Mr Brown admitted he had little time for country sounds in his young days, saying, “When I worked for white people there was always a radio tuned in to country music. It was constantly forced on you.” Later, he changed his opinion, naming Tex Ritter, Lefty Frizzell, and Little Jimmy Dickens – of May The Bird Of Paradise Fly Up Your Nose fame – among his favourite country artists.
The news that Brown was going to play the gig had caused local furore, however. The Memphis Press Scimitar drafted a headline proclaiming: “Invitation To Soul Singer Brings Disharmony to Grand Ole Opry.”
Honky-tonk singer-songwriter Jean Shepard said that she wouldn’t share the stage with Brown, claiming: “It’s a slap in the face to those people who drive thousands of miles to see the Opry and have to be subjected to James Brown.” Roy Acuff, the Opry legend who gave President Nixon on-stage yo-yo lessons during his visit in 1974, merely remarked: “I wish I could go out there and speak my mind – but I won’t.”
Come the night, Brown appeared on the seven o’clock portion of the Wagoner-hosted show, followed by Skeeter Davis, one of the performers who welcomed the soul man’s presence. Davis herself had fallen foul of the Music City hierarchy some years earlier, when she’d criticised the police for arresting some evangelists in a local shopping centre.
Brown, who worked with Porter Wagoner’s band because of a refusal to let him use his own horn section, opened with a version of Hank Williams’ iconic Your Cheatin’ Heart, then delivered soulful takes on Georgia On My Mind and Tennessee Waltz, before closing with a typically action-packed Papa’s Got A Brand New Bag, doing the splits, tossing the microphone and showboating at his utmost.

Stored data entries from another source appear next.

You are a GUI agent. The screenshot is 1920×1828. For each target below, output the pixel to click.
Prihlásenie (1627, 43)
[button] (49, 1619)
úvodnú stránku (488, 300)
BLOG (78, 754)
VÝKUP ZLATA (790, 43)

At which point the audience booed, because Brown had ditched country propriety and brought on extra musicians.
There were complaints that Brown had performed over his allotted time, though Wagoner, who recorded the slot, confirmed that it lasted only 17 minutes. But this was all the time it took, it seems, to inflame those inclined to be inflamed.

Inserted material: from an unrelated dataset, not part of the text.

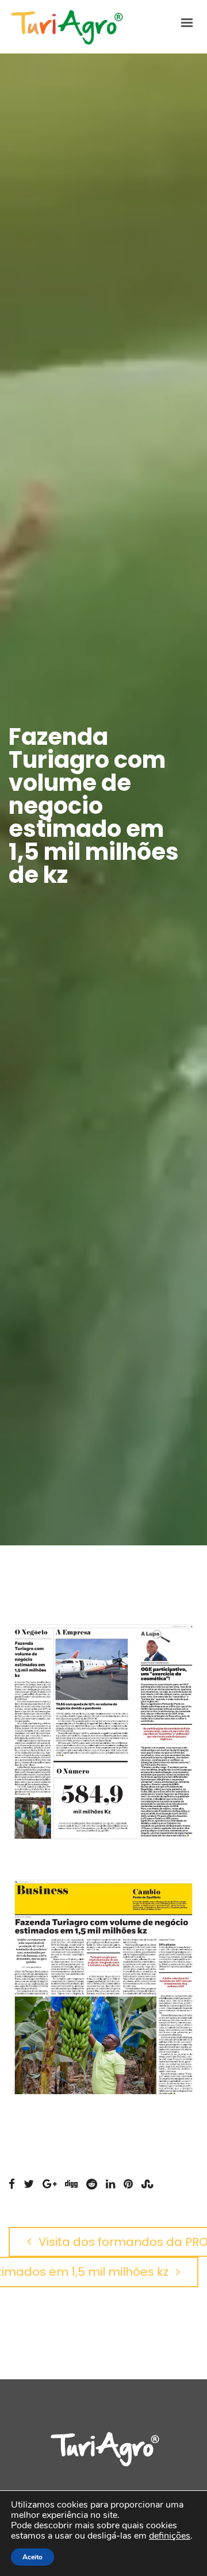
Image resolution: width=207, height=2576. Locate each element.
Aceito (32, 2557)
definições (169, 2536)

“I could throw up. The next thing you know we’ll be doing a strip out there.”
Piano-playing Del Wood, the Opry regular whose Down Yonder had sold over a million in 1951, insisted to the Nashville Banner: “It’s not an anti-black issue. Don’t get us wrong, it’s not racial. We’re proud of black country entertainers like DeFord Bailey, O.B. McClinton and Charley Pride. But I’m against James Brown’s music on the stage of the Opry and what it stands for. I could throw up. The next thing you know we’ll be doing a strip out there.”

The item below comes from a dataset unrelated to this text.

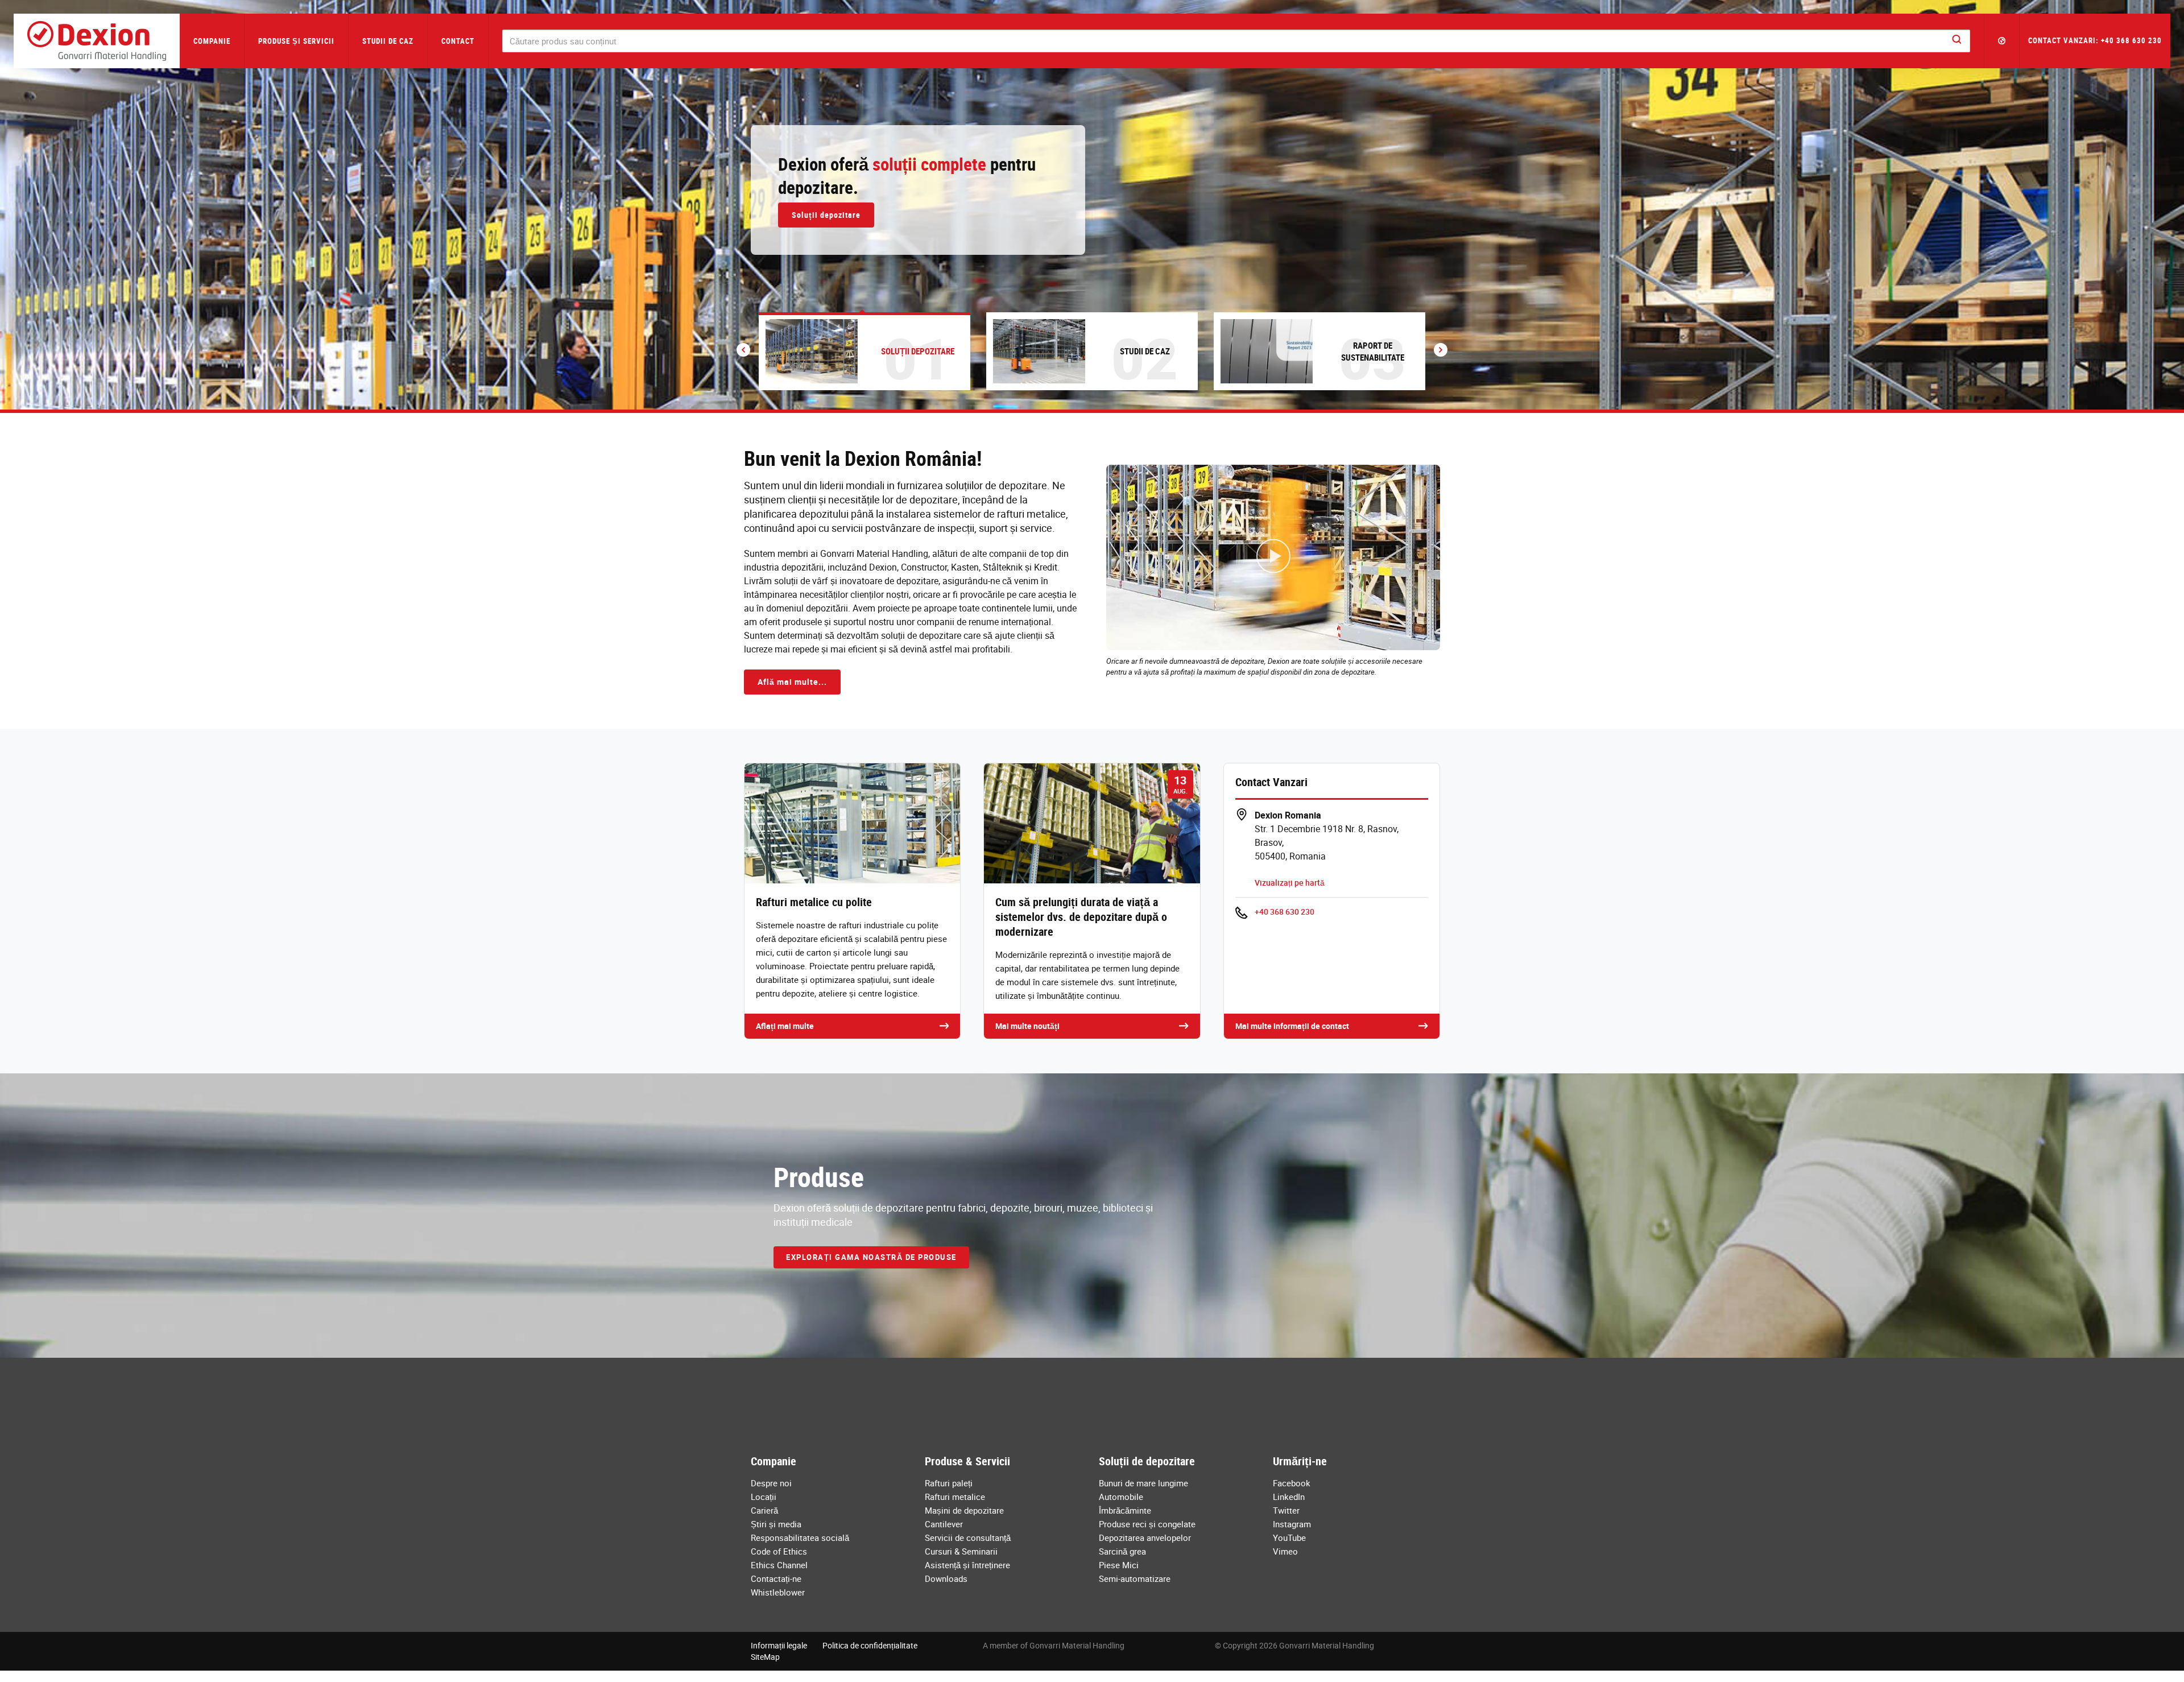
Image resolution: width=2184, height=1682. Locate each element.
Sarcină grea (1122, 1551)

Despite all the brouhaha, Brown was happy to appear at country music’s most revered venue, and informed the Augusta Chronicle that it was one of the high points in his career.
“They treated me like I was a prodigal son… so nice I felt guilty,” he told Don Rhodes, author of the 2008 JB biography, Say It Loud! “I felt I got as much praise as a white man who goes into a black church and puts $100 in the collection plate.”